━━ Supplied records ━━

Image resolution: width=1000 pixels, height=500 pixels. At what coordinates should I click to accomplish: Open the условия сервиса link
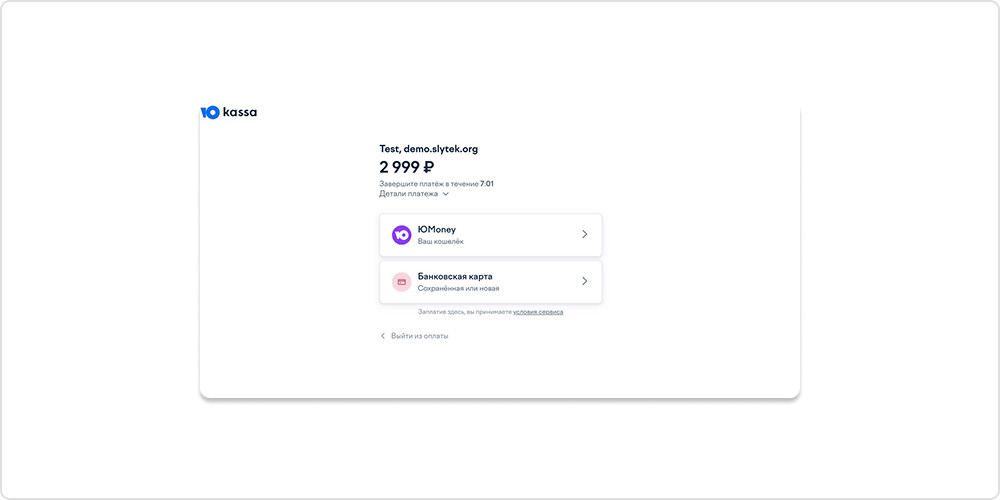(538, 312)
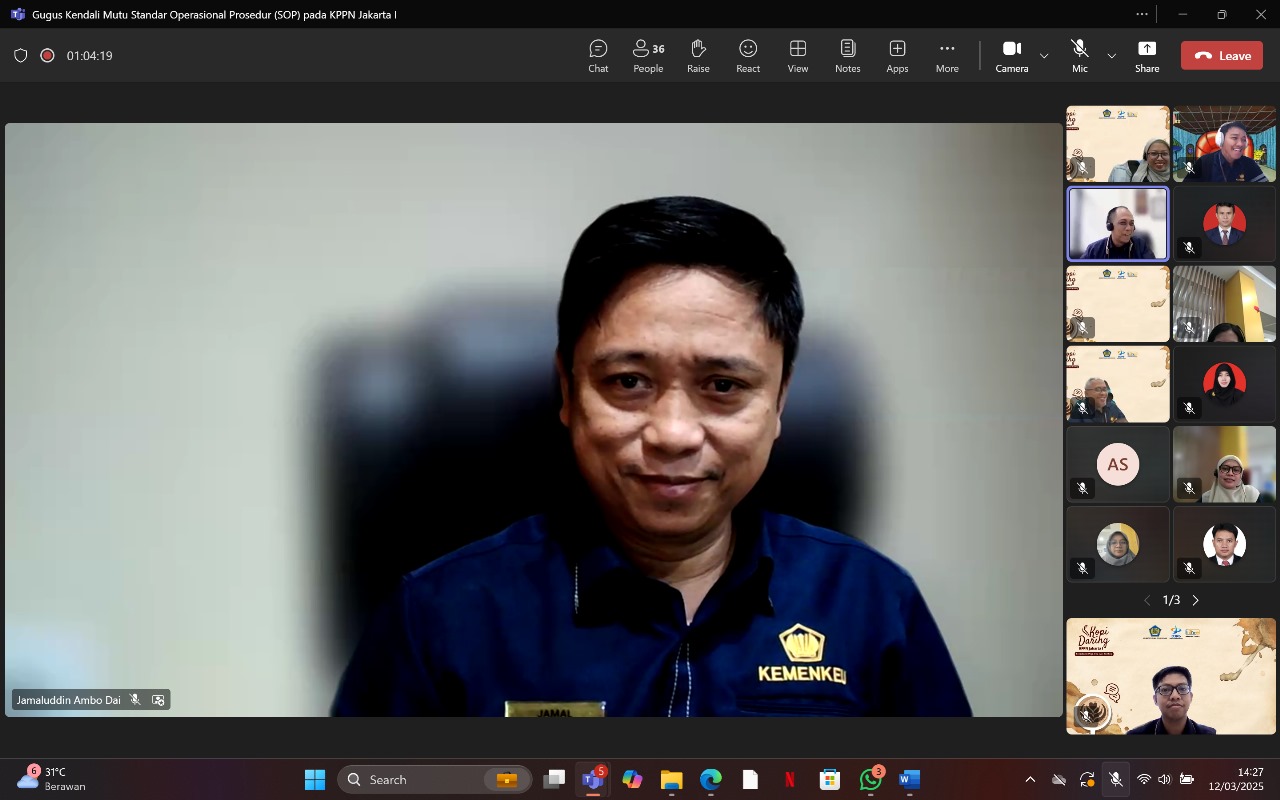1280x800 pixels.
Task: Show the People participant list
Action: point(648,56)
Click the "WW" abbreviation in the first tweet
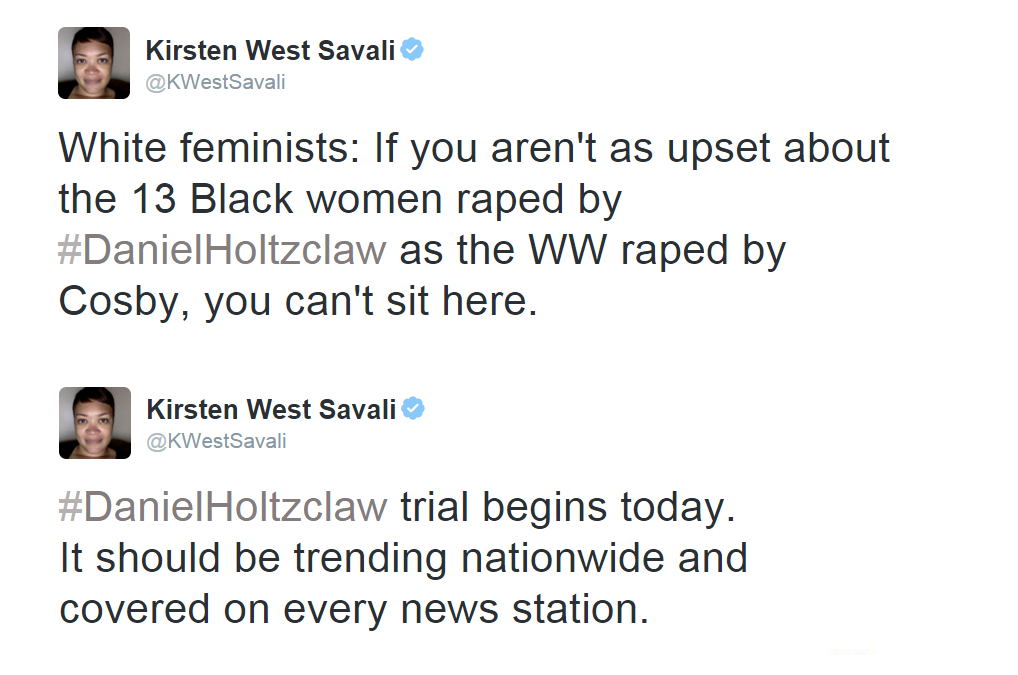The height and width of the screenshot is (675, 1018). (568, 250)
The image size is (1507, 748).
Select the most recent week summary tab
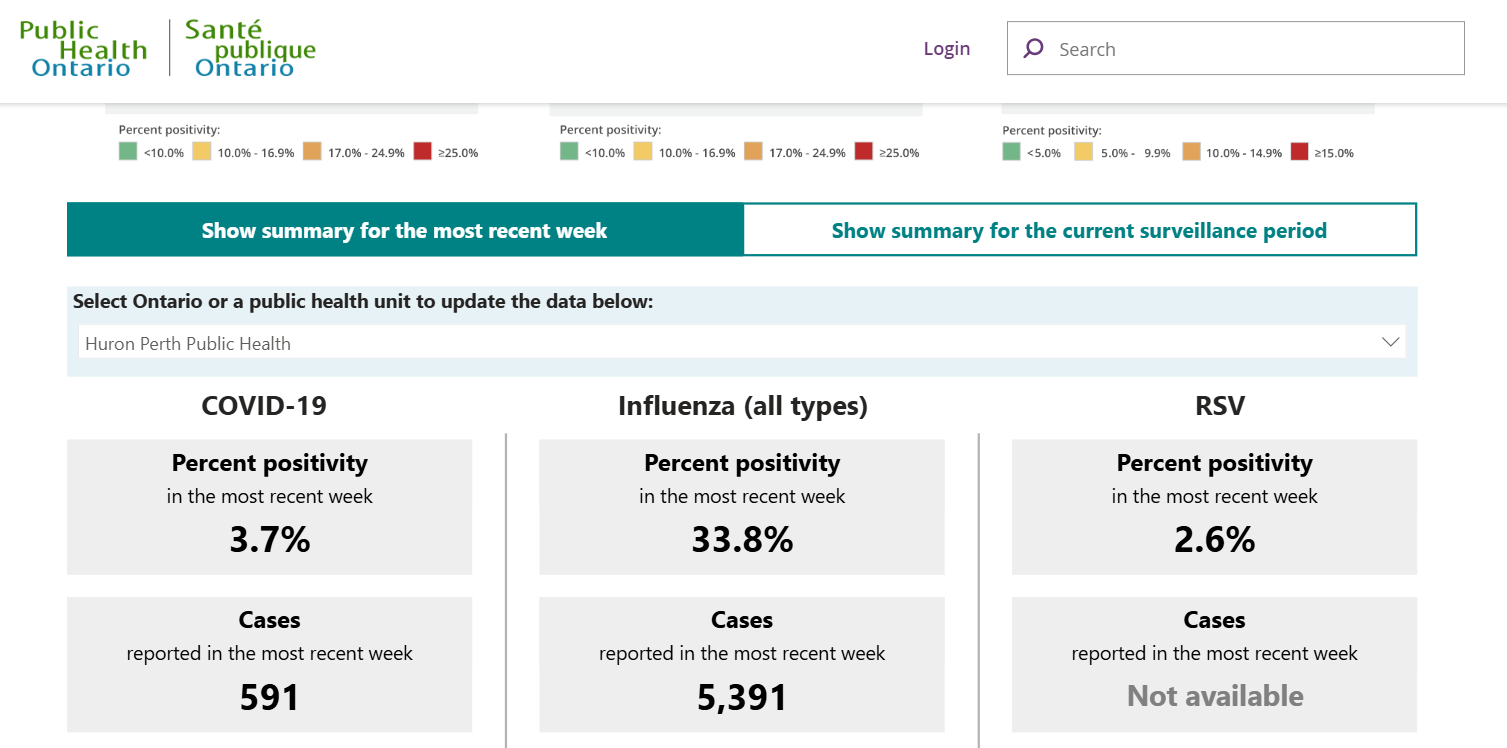pos(404,229)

━━━

● Exercise description
Nothing but the pictures should be left out when the listing is repeated exactly.

● Answer area
Image resolution: width=1000 pixels, height=500 pixels. At what coordinates should I click to accomplish: Open the условия сервиса link
(538, 312)
1280x800 pixels.
Task: Show the People participant list
Action: point(648,56)
Click the "WW" abbreviation in the first tweet
The height and width of the screenshot is (675, 1018). (568, 250)
The image size is (1507, 748).
Select the most recent week summary tab
pos(404,229)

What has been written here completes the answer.